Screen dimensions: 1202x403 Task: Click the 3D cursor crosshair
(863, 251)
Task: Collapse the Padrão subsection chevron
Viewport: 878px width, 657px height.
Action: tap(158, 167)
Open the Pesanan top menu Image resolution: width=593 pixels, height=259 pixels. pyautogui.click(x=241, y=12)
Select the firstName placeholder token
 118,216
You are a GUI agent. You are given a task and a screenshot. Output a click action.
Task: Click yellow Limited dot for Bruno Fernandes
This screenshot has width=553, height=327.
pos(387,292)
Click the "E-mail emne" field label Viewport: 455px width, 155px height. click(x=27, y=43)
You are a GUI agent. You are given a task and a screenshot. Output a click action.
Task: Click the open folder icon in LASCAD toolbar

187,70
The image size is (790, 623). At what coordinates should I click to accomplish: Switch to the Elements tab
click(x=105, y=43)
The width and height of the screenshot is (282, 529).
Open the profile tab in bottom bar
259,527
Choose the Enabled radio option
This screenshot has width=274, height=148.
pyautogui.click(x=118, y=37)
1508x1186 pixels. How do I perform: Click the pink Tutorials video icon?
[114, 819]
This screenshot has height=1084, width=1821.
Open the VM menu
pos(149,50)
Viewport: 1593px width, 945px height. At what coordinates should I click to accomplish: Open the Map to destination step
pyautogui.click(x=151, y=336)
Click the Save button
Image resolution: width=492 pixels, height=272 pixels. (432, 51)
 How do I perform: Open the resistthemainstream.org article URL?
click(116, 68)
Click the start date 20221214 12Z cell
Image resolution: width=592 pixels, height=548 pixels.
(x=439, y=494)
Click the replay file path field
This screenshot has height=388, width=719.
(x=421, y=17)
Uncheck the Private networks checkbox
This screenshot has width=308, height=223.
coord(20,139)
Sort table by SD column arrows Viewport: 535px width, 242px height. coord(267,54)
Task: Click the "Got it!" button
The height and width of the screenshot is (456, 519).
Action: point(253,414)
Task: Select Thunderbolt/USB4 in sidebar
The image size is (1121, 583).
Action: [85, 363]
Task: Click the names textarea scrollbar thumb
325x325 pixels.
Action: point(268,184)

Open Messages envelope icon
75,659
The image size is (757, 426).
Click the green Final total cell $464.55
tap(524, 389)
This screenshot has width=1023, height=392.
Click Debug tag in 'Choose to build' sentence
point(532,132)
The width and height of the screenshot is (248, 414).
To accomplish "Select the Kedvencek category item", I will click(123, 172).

******

Required action: All of the material above needs to be transcribed verbatim.

Result of this exercise:
Screen dimensions: 1202x403 Task: Click the 3D cursor crosshair
(863, 251)
Task: Collapse the Padrão subsection chevron
Viewport: 878px width, 657px height.
Action: tap(158, 167)
Open the Pesanan top menu Image resolution: width=593 pixels, height=259 pixels. pyautogui.click(x=241, y=12)
Select the firstName placeholder token
 118,216
You are a GUI agent. You are given a task and a screenshot. Output a click action.
Task: Click yellow Limited dot for Bruno Fernandes
This screenshot has width=553, height=327.
pos(387,292)
Click the "E-mail emne" field label Viewport: 455px width, 155px height. click(x=27, y=43)
You are a GUI agent. You are given a task and a screenshot. Output a click action.
Task: Click the open folder icon in LASCAD toolbar

187,70
The image size is (790, 623). At what coordinates should I click to accomplish: Switch to the Elements tab
click(x=105, y=43)
The width and height of the screenshot is (282, 529).
Open the profile tab in bottom bar
259,527
Choose the Enabled radio option
This screenshot has width=274, height=148.
pyautogui.click(x=118, y=37)
1508x1186 pixels. How do I perform: Click the pink Tutorials video icon?
[114, 819]
This screenshot has height=1084, width=1821.
Open the VM menu
pos(149,50)
Viewport: 1593px width, 945px height. At what coordinates should I click to accomplish: Open the Map to destination step
pyautogui.click(x=151, y=336)
Click the Save button
Image resolution: width=492 pixels, height=272 pixels. (432, 51)
 How do I perform: Open the resistthemainstream.org article URL?
click(116, 68)
Click the start date 20221214 12Z cell
Image resolution: width=592 pixels, height=548 pixels.
(x=439, y=494)
Click the replay file path field
This screenshot has height=388, width=719.
(x=421, y=17)
Uncheck the Private networks checkbox
This screenshot has width=308, height=223.
coord(20,139)
Sort table by SD column arrows Viewport: 535px width, 242px height. coord(267,54)
Task: Click the "Got it!" button
The height and width of the screenshot is (456, 519).
Action: point(253,414)
Task: Select Thunderbolt/USB4 in sidebar
The image size is (1121, 583).
Action: [85, 363]
Task: Click the names textarea scrollbar thumb
325x325 pixels.
Action: point(268,184)

Open Messages envelope icon
75,659
The image size is (757, 426).
Click the green Final total cell $464.55
tap(524, 389)
This screenshot has width=1023, height=392.
Click Debug tag in 'Choose to build' sentence
point(532,132)
The width and height of the screenshot is (248, 414).
To accomplish "Select the Kedvencek category item", I will click(123, 172).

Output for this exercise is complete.